BEGIN

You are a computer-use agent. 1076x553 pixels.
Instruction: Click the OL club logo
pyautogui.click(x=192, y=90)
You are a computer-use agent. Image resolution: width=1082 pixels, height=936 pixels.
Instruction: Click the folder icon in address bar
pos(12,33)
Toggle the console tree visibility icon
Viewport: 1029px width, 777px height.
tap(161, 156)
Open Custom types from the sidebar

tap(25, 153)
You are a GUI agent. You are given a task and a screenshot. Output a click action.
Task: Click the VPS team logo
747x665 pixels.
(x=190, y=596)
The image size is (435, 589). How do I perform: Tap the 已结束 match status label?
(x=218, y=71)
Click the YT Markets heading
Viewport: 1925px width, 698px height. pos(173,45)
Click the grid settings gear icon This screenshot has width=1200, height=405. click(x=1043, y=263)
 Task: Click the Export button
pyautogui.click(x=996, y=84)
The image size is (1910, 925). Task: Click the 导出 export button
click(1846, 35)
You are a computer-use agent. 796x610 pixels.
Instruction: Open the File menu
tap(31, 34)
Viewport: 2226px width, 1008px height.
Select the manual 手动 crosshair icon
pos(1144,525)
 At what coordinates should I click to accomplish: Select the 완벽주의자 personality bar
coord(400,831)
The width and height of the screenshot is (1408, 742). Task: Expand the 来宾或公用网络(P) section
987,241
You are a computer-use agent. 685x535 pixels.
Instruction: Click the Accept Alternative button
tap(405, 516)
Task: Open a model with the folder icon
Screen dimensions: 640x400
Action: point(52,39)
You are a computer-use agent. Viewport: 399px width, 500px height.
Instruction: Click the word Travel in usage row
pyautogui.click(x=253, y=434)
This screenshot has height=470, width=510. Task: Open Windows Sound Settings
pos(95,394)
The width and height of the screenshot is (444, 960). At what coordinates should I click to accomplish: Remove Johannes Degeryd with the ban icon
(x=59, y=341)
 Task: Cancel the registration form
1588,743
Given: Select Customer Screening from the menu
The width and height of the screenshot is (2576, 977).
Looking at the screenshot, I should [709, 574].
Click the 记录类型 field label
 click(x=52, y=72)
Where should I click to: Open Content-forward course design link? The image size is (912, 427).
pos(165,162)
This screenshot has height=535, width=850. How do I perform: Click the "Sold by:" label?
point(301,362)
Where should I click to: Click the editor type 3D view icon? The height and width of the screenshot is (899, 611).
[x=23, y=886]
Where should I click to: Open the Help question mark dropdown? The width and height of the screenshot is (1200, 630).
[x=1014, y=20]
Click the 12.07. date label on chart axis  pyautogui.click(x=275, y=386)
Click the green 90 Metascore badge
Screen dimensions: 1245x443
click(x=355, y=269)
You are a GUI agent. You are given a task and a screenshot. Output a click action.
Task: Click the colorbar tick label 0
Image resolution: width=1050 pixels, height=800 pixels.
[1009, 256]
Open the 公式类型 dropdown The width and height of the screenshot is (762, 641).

END

Only the lines from the one containing "Image resolution: width=1050" through the end of the entries above belong in the answer; repeat them exactly.

Image resolution: width=1050 pixels, height=800 pixels.
[1009, 256]
Open the 公式类型 dropdown The width and height of the screenshot is (762, 641).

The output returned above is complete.